[Data listing]
===

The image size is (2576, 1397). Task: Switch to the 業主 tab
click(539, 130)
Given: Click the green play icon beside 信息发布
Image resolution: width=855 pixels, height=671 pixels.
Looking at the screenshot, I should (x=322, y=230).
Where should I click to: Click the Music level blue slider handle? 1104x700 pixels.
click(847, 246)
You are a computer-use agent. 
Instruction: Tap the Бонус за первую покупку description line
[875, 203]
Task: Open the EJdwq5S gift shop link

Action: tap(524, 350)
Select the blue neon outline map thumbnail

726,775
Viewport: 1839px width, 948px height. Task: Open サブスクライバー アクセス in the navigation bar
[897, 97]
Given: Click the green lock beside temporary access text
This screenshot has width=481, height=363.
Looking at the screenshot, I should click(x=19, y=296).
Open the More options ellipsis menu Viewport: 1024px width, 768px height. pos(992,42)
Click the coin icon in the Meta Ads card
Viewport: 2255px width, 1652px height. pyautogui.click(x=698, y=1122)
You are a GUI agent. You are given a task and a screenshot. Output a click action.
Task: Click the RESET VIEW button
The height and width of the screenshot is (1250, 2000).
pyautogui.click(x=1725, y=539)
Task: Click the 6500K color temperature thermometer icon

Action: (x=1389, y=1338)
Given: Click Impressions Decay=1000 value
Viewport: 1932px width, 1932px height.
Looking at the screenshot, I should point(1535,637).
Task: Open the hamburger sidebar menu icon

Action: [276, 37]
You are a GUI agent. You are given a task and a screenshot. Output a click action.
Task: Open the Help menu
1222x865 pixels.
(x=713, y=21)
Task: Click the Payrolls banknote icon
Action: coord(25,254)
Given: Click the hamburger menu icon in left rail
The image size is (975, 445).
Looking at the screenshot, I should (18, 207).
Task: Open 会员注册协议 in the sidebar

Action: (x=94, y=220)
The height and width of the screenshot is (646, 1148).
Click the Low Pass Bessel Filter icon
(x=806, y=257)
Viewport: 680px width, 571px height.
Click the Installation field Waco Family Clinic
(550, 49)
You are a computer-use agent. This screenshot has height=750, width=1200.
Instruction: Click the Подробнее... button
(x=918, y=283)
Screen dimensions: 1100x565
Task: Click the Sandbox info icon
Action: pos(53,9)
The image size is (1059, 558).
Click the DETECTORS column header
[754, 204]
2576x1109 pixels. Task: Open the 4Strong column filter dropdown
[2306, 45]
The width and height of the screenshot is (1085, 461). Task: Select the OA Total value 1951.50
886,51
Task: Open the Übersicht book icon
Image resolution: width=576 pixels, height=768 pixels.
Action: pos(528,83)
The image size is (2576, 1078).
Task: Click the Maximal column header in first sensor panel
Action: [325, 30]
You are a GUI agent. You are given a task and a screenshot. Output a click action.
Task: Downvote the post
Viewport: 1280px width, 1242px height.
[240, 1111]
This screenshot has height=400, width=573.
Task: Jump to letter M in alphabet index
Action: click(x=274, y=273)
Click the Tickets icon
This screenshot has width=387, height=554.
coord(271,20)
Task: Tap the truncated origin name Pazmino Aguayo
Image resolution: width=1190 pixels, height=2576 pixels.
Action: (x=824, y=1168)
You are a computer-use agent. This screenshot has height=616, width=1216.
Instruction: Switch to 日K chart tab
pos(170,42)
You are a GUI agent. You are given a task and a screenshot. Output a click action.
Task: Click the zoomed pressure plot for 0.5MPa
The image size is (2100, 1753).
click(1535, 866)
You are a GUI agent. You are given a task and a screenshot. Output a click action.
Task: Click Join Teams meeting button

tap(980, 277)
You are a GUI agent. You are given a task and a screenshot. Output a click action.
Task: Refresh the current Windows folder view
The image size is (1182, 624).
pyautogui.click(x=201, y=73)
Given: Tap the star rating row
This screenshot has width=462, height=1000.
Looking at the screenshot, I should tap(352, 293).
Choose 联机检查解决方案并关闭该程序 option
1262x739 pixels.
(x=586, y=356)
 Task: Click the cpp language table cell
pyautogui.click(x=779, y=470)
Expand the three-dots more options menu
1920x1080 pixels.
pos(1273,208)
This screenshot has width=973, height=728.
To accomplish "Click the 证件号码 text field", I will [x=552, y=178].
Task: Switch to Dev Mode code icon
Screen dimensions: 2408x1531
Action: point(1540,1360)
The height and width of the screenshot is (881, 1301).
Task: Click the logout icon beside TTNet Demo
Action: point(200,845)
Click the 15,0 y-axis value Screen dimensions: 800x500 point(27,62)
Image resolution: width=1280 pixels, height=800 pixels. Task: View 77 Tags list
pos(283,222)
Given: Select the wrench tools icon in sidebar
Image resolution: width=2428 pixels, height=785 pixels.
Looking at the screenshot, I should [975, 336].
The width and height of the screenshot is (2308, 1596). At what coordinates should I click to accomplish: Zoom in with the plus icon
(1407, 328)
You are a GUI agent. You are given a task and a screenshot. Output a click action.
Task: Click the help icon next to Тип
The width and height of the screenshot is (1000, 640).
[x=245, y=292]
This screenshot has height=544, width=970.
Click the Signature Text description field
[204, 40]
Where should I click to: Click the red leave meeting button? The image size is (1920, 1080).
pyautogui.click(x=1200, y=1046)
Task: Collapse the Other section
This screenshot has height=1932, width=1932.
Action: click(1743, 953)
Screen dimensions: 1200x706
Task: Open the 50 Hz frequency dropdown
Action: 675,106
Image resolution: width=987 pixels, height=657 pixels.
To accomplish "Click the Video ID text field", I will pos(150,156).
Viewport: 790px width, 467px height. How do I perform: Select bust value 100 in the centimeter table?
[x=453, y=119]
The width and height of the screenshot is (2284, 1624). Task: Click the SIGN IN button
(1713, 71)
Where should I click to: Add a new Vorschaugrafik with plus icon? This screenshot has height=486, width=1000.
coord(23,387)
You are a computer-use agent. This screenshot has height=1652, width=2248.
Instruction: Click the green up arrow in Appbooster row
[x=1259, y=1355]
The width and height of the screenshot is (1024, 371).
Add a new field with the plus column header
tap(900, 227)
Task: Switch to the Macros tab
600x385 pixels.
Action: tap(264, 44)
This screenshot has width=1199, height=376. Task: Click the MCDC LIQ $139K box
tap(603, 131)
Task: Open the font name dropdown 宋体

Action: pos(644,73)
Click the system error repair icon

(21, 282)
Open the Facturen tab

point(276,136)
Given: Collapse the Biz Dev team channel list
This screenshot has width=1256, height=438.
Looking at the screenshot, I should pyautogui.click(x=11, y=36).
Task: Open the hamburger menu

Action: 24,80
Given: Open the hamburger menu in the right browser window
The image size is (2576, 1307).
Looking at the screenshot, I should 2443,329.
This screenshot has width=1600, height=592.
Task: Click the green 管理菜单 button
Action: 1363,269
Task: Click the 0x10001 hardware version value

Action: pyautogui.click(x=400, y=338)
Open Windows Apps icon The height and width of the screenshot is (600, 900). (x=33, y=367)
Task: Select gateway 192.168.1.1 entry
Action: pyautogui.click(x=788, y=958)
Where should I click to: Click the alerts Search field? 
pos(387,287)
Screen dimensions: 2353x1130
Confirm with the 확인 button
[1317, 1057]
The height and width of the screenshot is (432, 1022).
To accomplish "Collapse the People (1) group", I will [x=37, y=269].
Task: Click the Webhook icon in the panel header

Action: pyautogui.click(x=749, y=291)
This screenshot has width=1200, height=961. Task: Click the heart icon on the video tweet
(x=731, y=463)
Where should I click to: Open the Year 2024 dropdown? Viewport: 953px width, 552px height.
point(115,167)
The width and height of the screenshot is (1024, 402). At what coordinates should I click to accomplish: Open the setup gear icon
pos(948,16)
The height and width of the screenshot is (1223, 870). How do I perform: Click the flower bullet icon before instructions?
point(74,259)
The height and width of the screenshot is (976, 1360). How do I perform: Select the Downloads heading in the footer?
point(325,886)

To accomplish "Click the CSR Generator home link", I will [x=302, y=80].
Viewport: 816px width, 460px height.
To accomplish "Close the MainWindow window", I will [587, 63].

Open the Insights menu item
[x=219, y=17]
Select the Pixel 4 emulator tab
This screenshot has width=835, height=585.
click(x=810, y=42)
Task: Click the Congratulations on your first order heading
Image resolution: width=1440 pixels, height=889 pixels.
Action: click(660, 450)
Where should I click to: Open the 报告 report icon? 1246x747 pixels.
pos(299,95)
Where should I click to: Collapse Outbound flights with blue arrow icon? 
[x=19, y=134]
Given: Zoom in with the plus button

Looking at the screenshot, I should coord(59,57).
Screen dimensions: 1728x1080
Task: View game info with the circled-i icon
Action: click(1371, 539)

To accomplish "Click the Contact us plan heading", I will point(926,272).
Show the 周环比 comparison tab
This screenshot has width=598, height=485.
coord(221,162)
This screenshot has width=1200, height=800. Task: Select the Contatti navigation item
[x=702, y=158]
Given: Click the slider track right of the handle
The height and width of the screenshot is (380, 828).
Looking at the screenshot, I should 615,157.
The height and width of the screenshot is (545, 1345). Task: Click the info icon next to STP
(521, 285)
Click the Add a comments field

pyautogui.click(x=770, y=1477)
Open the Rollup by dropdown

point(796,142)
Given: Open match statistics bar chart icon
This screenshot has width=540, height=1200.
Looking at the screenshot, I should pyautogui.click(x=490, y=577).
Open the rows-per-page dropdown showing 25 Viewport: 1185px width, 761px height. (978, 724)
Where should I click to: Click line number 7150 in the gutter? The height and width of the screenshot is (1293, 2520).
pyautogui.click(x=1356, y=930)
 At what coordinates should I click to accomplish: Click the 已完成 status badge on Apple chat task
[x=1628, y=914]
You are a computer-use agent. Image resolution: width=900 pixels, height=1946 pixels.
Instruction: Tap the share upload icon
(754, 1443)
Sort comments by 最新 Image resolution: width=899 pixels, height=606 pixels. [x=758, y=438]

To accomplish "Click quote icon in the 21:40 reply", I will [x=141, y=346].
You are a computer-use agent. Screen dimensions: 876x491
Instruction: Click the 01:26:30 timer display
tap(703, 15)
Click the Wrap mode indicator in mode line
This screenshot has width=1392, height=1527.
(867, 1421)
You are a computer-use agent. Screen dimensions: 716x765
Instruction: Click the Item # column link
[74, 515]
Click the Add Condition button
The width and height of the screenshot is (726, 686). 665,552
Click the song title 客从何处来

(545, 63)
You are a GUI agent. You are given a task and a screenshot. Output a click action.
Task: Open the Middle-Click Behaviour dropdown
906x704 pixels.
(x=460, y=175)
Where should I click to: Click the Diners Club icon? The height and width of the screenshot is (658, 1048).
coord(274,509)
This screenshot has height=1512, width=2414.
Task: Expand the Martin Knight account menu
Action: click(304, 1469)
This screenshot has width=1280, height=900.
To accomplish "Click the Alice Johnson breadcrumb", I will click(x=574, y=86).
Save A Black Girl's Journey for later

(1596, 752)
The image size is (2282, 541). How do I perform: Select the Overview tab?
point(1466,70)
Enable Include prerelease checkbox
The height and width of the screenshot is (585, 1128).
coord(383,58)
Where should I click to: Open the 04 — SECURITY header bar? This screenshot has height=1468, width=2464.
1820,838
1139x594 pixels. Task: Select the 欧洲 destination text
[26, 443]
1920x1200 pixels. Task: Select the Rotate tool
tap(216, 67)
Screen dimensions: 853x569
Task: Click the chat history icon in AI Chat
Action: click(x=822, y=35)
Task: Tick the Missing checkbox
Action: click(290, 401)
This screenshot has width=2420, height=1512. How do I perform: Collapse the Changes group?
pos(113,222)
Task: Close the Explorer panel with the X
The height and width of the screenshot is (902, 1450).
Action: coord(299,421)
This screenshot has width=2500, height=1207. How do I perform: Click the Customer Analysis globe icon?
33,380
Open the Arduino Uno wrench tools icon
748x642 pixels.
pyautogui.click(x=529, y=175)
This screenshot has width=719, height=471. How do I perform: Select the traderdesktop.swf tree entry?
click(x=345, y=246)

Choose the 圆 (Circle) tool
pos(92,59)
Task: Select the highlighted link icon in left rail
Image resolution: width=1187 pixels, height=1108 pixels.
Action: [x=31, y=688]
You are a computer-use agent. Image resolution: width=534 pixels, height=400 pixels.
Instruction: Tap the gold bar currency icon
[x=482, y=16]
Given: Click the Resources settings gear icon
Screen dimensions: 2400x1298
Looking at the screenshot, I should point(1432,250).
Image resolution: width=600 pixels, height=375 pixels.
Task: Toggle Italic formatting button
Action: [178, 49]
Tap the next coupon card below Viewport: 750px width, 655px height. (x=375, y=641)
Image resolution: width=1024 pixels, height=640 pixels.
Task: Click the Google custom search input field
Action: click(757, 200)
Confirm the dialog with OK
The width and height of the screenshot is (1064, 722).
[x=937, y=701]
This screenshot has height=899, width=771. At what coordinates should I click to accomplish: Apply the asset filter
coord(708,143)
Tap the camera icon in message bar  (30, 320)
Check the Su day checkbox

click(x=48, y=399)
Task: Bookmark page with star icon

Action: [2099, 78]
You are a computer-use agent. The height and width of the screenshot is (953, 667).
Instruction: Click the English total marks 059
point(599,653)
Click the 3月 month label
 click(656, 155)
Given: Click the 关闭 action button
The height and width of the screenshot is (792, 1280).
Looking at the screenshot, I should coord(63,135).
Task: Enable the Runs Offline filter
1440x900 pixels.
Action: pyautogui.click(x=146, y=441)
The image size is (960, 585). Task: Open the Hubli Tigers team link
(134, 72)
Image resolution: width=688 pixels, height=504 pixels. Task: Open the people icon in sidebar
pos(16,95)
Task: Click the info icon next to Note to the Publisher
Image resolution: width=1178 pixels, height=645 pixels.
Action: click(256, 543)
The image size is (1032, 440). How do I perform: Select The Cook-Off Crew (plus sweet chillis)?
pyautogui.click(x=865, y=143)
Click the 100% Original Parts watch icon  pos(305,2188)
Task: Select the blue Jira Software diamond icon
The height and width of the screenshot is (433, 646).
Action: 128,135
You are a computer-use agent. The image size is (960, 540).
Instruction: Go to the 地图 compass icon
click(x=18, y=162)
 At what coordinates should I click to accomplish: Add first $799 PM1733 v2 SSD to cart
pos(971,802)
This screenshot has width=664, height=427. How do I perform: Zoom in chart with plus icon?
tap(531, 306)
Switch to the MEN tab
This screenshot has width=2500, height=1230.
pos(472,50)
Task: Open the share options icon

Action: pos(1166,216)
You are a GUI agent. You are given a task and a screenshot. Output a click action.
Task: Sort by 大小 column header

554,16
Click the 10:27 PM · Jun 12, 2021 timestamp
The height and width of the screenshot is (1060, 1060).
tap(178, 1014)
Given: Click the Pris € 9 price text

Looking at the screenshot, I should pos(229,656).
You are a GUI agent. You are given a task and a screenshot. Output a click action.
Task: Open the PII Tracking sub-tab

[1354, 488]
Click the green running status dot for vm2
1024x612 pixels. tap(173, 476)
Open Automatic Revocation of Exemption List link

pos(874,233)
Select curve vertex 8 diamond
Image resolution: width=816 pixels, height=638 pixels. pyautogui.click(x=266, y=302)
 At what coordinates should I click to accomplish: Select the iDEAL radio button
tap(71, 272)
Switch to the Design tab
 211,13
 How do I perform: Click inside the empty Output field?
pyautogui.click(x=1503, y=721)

===

| Objective |
Reproduce the data above verbatim, from the line containing "This screenshot has width=719, height=471." to the line containing "Action: [178, 49]", with both of those lines included.

| Task answer |
This screenshot has width=719, height=471. How do I perform: Select the traderdesktop.swf tree entry?
click(x=345, y=246)

Choose the 圆 (Circle) tool
pos(92,59)
Task: Select the highlighted link icon in left rail
Image resolution: width=1187 pixels, height=1108 pixels.
Action: [x=31, y=688]
You are a computer-use agent. Image resolution: width=534 pixels, height=400 pixels.
Instruction: Tap the gold bar currency icon
[x=482, y=16]
Given: Click the Resources settings gear icon
Screen dimensions: 2400x1298
Looking at the screenshot, I should point(1432,250).
Image resolution: width=600 pixels, height=375 pixels.
Task: Toggle Italic formatting button
Action: [178, 49]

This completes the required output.